Brayden has been moved to the general floor. He is doing pretty well. It is nice to be out of the shared PICU room. The private room might be the best hospital view we have ever had; a panoramic view that includes the Capitol, Washington Monument and more.
Of course Brayden still likes to keep everyone on their toes so he still struggled with seizures, almost 48 hours and still not breaking out of the seizures. Pushing in to day 3 of seizures and he finally seemed done with the constant in and out of seizures and now we are only seeing his typical daily seizures.
To help with the seizures and test out his function of his GI system's ability to absorb, they gave some of his medications through his j-tube yesterday.
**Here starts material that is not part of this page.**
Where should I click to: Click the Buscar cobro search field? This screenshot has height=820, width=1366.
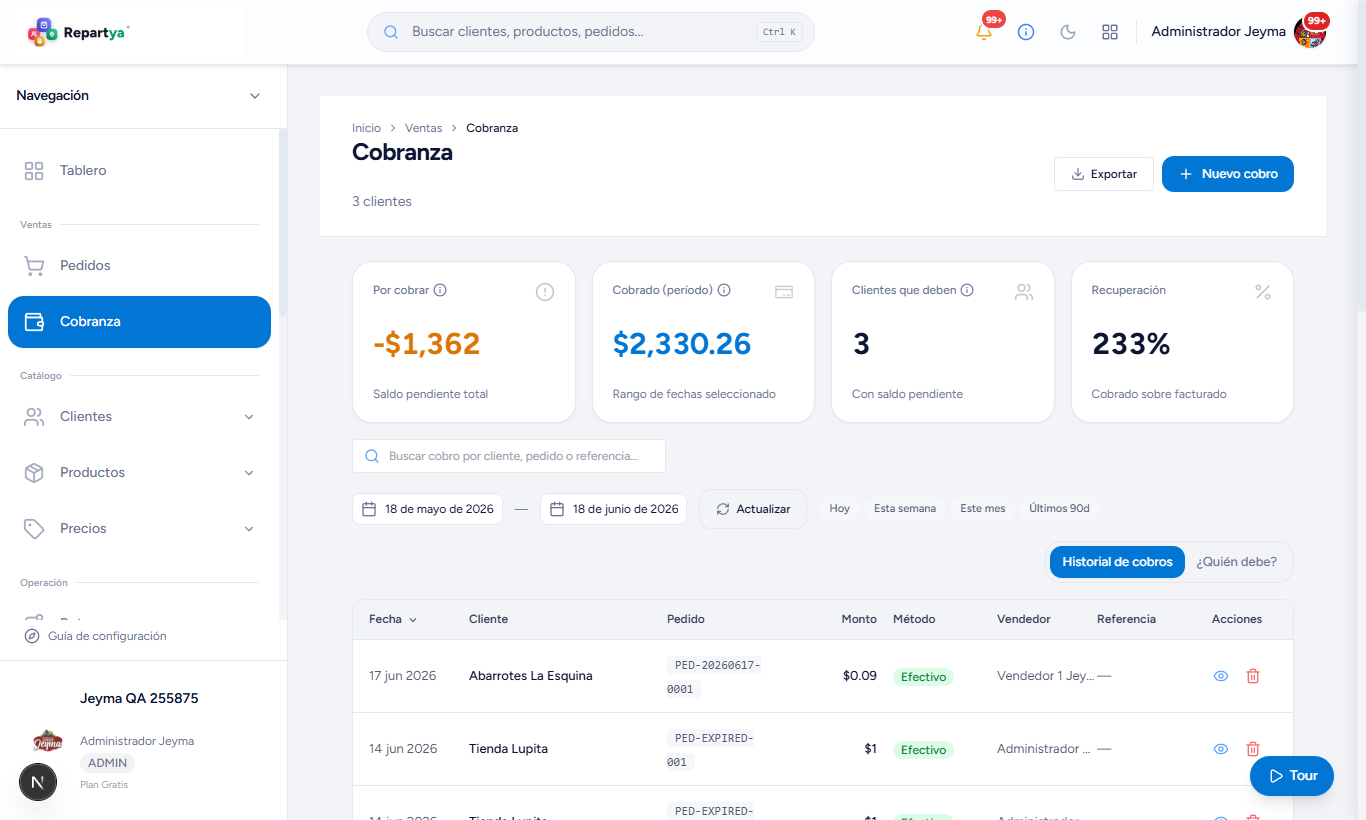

With the attempts to use his j-tube, it started up the activity for his ileostomy. A bit too much "dumping" out yesterday and his electrolytes started to take a hit. They ordered more blood work and an EKG. They pumped him with some additional things to help with his electrolytes. That helped him perk up and seem much more like himself. Which was great since Jeremy brought Carter and Luke down for a visit. And we had a family dinner with hospital cafeteria food (not the best choice on the weekend, slim pickins).
Today, Brayden has handled the j-tube feedings relatively well. There was some "dumping" in to his ileostomy so they needed to replace those fluids with a big bolus of IV fluids. The concern with dumping is losing to much fluid and being dehydrated (which causes problems for electrolytes, high heart rate, etc.), much like having severe diarrhea.
His ileostomy bag came loose and they needed to put a new one on. Jeremy was able to see the process of the change and making it work for Brayden. It is tedious and specific but we will get the hang of it.
Overall, Brayden is doing pretty well, Today he seemed much more comfortable and showing signs of his personality. And snuggling with his new little friend, puppy. Oh how I love those chubby hands.